Cada vez que Sabina reaparece sobre un escenario, cosa que hizo “Contra todo pronóstico” —la gira se llama así, que conste— en San José de Costa Rica el sábado 25 de febrero, se manifiesta en mi psique un instinto irreprimible, eléctrico y marujo que, citando a Robe, “me empuja, me eleva y me lleva” a Google o a Youtube para bichear qué hay de nuevo en el repertorio del ubetense, hacia dónde sopla su viento. Se trata de un voyerismo íntimo y, hasta cierto punto, vergonzante: lo ideal sería conjugar el verbo “esperar” como Cronos manda y así, cuando llegue el momento, zambullirse plenamente en la sorpresa, paladear sin spoilers lo inesperado, resistirse al inmediatismo febril de lo digital. Y sin embargo…
Comparte Sabina con Lope, Lorca y Leonard Cohen ese duende que, maridando rigor literario y cultura popular, entronca con el tuétano basal del alma, o como se llame, del Homo sapiens. Su cancionero, una antítesis del supermercado contemporáneo de identidades, clava sus agujas de acupuntor en ese máximo común divisor que nos hace hombres y mujeres, en esa carta universal de pasiones que mueven, remueven y conmueven a la tropa desde que un fulano acadio escribiera, hace más de cuatro milenios, el Poema de Gilgamesh: la mentira, la melancolía, la soledad, el rencor, el despecho, el amor y, sobre todo, el desamor y el deseo. Eros y Tánatos chapotean, felices e infelices, con magisterio y sin resistencia, terriblemente humanos, al ritmo de J. J. Cale por “Ganas de”, por la luminosa y, en el fondo, fatalista “Ahora que”, por la gélida revolución caducada de “Leningrado”. Su eclecticismo salvaje, la rabiosa variedad de su obra, invitan al eufórico a desgañitarse con “La del pirata cojo” o con “Pacto entre caballeros”, y al triste, al que no tiene ganas de vivir cuando llueve como nunca (Vallejo), a refugiarse en los soportales de «Siete crisantemos» o de “Amor se llama el juego”, etcétera.
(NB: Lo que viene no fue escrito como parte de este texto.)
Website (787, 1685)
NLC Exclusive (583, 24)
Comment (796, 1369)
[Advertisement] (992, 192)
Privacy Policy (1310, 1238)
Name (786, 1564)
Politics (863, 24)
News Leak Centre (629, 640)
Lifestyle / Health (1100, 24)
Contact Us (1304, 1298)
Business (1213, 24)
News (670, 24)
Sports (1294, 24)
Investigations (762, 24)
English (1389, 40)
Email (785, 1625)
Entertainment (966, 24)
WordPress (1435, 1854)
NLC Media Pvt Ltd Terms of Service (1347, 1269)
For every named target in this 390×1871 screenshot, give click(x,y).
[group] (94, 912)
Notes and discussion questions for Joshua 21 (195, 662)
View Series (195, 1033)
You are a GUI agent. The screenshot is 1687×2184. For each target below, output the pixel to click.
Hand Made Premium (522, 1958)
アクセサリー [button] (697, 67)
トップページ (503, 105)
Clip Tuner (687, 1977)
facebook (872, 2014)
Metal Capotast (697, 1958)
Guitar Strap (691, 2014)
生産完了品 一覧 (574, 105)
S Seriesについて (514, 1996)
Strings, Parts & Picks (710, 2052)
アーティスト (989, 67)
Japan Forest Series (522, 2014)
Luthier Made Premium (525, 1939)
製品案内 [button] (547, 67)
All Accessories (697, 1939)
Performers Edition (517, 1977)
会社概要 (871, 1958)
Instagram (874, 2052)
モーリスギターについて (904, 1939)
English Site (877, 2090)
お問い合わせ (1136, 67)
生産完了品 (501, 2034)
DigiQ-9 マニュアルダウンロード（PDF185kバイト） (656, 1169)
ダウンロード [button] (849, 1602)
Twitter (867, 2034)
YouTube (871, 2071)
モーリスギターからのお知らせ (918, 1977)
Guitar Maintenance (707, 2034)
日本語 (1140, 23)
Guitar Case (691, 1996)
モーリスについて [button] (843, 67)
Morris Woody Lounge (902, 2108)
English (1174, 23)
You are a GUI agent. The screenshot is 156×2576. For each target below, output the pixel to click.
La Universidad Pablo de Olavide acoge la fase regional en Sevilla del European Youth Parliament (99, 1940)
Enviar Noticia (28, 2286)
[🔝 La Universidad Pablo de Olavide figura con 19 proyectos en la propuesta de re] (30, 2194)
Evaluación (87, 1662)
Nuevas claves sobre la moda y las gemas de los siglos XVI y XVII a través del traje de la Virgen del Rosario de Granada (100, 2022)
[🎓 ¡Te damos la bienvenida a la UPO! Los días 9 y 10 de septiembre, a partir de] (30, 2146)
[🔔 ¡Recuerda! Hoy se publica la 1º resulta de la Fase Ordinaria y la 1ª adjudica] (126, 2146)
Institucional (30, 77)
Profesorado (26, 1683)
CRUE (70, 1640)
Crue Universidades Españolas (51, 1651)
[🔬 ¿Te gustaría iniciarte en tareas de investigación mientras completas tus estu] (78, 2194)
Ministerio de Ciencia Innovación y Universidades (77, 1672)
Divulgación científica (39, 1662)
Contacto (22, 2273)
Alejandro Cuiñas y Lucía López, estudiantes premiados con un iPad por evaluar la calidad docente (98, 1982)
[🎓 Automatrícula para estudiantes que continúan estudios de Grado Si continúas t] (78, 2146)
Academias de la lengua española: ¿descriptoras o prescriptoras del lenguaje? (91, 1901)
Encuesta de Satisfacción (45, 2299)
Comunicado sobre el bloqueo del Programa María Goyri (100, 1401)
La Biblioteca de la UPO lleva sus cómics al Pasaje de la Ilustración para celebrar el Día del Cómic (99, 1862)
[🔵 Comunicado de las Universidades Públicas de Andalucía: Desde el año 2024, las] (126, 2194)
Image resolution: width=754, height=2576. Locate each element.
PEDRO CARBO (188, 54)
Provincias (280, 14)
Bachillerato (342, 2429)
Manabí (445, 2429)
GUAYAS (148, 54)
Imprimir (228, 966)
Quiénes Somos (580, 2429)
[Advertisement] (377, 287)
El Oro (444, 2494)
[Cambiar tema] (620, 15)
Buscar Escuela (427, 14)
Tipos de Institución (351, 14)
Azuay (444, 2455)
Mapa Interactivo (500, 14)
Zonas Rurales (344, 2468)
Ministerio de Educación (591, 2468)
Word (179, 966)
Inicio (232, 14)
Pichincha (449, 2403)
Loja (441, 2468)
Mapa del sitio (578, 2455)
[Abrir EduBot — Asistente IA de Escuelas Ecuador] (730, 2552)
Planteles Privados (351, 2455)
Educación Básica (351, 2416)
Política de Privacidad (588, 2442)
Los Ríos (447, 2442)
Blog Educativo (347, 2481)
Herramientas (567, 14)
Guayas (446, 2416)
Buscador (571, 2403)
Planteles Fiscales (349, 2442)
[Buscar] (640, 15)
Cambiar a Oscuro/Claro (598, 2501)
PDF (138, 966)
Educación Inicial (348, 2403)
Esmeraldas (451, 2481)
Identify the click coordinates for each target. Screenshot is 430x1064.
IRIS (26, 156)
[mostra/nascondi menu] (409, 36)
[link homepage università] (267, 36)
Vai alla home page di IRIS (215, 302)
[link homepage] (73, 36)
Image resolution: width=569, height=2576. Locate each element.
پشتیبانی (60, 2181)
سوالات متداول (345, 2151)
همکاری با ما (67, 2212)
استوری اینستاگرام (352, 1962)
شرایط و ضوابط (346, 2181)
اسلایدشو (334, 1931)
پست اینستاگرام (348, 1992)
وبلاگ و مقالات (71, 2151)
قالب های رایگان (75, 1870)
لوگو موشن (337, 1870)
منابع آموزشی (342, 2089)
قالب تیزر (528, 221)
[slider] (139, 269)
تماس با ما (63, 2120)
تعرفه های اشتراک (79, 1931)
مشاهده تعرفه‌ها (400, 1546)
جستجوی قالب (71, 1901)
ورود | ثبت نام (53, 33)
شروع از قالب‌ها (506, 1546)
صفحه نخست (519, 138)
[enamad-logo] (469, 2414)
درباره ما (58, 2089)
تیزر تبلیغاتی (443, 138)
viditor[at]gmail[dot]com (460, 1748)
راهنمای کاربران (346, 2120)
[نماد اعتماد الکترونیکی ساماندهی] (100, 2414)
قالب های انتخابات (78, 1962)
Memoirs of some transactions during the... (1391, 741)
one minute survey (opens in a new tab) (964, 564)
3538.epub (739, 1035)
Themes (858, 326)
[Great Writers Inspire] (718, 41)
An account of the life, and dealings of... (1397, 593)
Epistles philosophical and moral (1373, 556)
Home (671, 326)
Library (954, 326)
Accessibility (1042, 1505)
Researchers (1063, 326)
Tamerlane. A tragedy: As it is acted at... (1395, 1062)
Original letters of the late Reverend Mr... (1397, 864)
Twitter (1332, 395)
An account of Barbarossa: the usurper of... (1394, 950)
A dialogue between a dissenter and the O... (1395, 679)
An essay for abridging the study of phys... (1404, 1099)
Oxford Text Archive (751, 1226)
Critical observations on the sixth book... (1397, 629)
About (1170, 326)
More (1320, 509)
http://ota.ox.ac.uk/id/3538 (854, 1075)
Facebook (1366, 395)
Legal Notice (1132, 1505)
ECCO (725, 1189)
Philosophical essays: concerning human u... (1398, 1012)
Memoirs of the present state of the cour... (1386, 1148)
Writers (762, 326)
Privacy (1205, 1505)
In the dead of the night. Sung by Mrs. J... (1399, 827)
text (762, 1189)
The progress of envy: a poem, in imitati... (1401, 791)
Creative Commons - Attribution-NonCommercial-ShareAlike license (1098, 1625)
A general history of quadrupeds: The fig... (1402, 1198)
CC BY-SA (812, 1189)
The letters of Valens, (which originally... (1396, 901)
En “Sintiéndolo mucho”, Sabina canta, con la ternura de un velocirraptor domesticado, que “por fin ayer llegó la hora tan temida / de hacer balance de mi vida / y terminar esta canción”. El paso del tiempo ya asomó en sus letras por los 80, en aquellos versos en los que recordaba que “Cuando era más joven” viajó en sucios trenes que iban hacia el norte, e hizo bulto en la década siguiente con las fantásticas “Tan joven y tan viejo” y “A mis cuarenta y diez”. Descascarillada ya la máscara de Peter Pan, liberado de la desidia compositiva en la que se sumió durante la maldita pandemia, anda el bardo obsesionado con envejecer sin dignidad, o eso cuenta, y cocinando con Leiva nuevas canciones, y recorriendo la Hispanidad entera —“Se llevaron el oro y nos dejaron el oro” (Neruda)— con su banda. Desmintiendo a sus sepultureros. Avinagrando a sus, como dicen los modernos, haters. Y alegrando a los suyos, que es lo que importa. Quienes tenemos hambre de su arte no vemos la hora de disfrutarlo en directo. Bendita suerte la mía: me saciaré en Buenos Aires. Ya les contaré.